Rows on where the targets appear:

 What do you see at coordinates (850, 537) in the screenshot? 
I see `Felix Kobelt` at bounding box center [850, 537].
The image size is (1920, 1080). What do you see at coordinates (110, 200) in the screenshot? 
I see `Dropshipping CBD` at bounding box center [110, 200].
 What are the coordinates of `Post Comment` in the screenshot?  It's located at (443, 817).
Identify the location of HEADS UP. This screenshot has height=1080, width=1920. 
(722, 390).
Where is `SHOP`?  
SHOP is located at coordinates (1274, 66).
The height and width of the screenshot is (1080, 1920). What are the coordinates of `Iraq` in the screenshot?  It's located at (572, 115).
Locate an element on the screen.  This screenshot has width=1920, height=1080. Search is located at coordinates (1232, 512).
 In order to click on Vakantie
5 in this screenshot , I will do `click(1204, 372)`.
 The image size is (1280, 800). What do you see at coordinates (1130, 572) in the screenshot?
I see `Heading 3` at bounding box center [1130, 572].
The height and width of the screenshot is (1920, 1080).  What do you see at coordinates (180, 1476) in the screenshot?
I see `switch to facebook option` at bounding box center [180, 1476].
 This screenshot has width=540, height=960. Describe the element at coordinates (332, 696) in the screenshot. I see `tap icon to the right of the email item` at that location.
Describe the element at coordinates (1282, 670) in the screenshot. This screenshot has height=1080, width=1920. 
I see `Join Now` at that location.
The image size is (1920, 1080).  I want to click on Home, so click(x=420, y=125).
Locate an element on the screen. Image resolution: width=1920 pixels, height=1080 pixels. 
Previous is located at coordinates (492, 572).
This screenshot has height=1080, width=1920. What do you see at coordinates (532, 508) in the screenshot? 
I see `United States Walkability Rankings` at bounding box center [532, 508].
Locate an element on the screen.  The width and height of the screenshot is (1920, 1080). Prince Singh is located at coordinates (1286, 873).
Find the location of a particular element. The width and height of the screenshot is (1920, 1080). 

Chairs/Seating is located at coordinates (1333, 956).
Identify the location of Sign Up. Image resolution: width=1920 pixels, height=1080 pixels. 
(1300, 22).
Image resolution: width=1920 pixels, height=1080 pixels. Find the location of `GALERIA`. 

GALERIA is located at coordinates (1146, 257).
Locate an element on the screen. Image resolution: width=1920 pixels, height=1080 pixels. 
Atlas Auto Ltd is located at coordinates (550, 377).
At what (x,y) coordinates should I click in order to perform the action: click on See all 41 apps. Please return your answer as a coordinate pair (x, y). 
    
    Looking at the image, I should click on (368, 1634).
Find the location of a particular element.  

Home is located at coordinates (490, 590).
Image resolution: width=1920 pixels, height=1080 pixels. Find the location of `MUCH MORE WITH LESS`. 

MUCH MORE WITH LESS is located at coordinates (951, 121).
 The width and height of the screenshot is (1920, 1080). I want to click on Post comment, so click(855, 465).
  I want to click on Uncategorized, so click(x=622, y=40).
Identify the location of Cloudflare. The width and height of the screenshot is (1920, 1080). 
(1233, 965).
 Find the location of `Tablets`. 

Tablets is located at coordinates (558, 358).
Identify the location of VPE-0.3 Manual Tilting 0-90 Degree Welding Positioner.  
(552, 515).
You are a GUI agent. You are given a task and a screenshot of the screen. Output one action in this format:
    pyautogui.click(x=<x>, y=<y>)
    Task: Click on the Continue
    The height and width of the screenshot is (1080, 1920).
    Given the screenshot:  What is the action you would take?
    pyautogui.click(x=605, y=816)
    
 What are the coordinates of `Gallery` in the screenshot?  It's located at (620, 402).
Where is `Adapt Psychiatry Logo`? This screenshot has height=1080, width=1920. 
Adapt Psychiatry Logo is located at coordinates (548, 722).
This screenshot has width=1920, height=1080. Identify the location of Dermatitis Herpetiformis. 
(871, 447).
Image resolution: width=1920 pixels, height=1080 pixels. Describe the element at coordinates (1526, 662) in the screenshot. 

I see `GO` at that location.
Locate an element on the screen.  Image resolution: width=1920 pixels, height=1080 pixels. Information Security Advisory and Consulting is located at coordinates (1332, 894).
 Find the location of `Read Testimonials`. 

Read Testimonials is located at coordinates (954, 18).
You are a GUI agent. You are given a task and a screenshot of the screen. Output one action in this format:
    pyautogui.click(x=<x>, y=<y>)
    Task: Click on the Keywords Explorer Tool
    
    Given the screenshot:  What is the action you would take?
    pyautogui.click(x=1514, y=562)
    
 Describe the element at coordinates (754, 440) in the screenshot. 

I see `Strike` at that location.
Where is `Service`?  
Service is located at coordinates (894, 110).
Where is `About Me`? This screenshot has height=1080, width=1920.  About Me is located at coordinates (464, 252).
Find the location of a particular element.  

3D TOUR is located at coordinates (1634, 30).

_AIM_
Identify each line in the listing above that contains the string "pyautogui", with case counting, and copy those lines.

_THE RESULT_
    pyautogui.click(x=<x>, y=<y>)
    pyautogui.click(x=605, y=816)
    pyautogui.click(x=<x>, y=<y>)
    pyautogui.click(x=1514, y=562)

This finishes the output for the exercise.